When can we travel like humans?

Friday, 20 September 2013 - 7:08am IST | Agency: DNA
It's the 65 lakh commuters who are the real drivers of Mumbai, the finance and manufacturing city. Every day, they travel six hours — to work and back. dna takes a close look at a transport system that kills the city's productivity.
  • Hemant Padalkar DNA

The year 2013 was a watershed for the suburban railways. This year, both Central and Western railways hit new passenger marks. CR became the first suburban system in the country to cross the 40-lakh passenger-per-day mark to touch 40.3 lakhs. WR hit the 35-lakh passenger-per-day mark. Its current daily figure stands at 35.55 lakhs.

On days like Raksha Bandhan or Diwali, train commuters get a taste of the madness that awaits them in 2020. On Raksha Bandhan (Tuesday) , CR believes it carried a whopping 53 lakh passengers, 30% higher than the daily average. WR also carried close to 40 lakh passengers that day.

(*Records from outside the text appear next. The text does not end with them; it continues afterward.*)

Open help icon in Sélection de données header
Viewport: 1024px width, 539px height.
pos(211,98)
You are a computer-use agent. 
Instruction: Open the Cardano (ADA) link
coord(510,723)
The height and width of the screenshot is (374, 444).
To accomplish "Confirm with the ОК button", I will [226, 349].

With people flocking into the city unabated and parallel modes of transport like metro and monorail expected to decongest certain sections, railway planners say, by 2020, these figures might become the norm rather than the exception.

A study conducted last year by the railways peggedthe cost of adding 517 km rail lines and 266 rakes at Rs52,167 crore. Of this, Rs 20,000 crore are set to be spent between 2011 and 2012 for 202 km of tracks and 107 trains.  Even this may not be enough to end the problem. The railways and the state could not agree on how to finance  projects last year.

At the centre of the debate is item 3.3 (g) of the Indian Railway Vision 2020 document. It clearly states that ‘partnership with state authorities will be necessary for the development of suburban rail systems’.

The word partnership is the problem. “For railways, it means finances; for the state government, it means ‘giving all support to building a rail line, what we officially call the State Support Agreement’,” said a senior railway official. The Mumbai Rail Vikas Corporation (MRVC) wants civic bodies along the route to levy taxes and collect funds. The state wants the railways to do that.

The idea that Mumbai thrives on commercial development of land has been something that has just not taken off with the railways. Despite grand plans to convert railway land — 430 million sq metres nationwide — into money-spinning commercial complexes, not an inch of land in the city has actually been monetised. Prime among them is a 45,000 sq m plot near the Bandra station.
The railways and the state are fighting over its ownership. 

MRVC, the agency co-ordinating the city’s rail modernisation efforts, has also charted out an elaborate land development plan by starting something called the ‘best use option’ survey. The survey wants to ascertain the commerical value of railway land and the impact its development would have on adjoining civil infrastructure.

The first of the five plots the MRVC is surveying are Mulund (W), Bhandup (E), Thane, Chinchpokli and Currey Road.

“It’s a catch-22 situation. The railways wants to develop land to finance projects.
The problem is these land parcels are at stations which are in the midst of some of the biggest urban nightmares. For example, how does one develop the plot at Mulund (W) when roads there are so congested. Wouldn’t such development choke the station?” said a senior MRVC official.

According to Dr PC Sehgal, former MD of MRVC, the most cost-effective solution might be the 15-coach train. “If the fast corridor on both CR and WR is converted from 12-coach to 15-coach, we are looking at a 33% capacity increase. The infrastructure to run 15-coach trains is already there on both WR and CR and the new rakes coming in are configured to have a maximum of 18 coaches. In 1986, we started the first 12-coach train. It was only a couple of years ago, all nine-coach trains were converted into 12-coach on mainline and WR. This time, it shouldn’t take such a long time,” said Sehgal.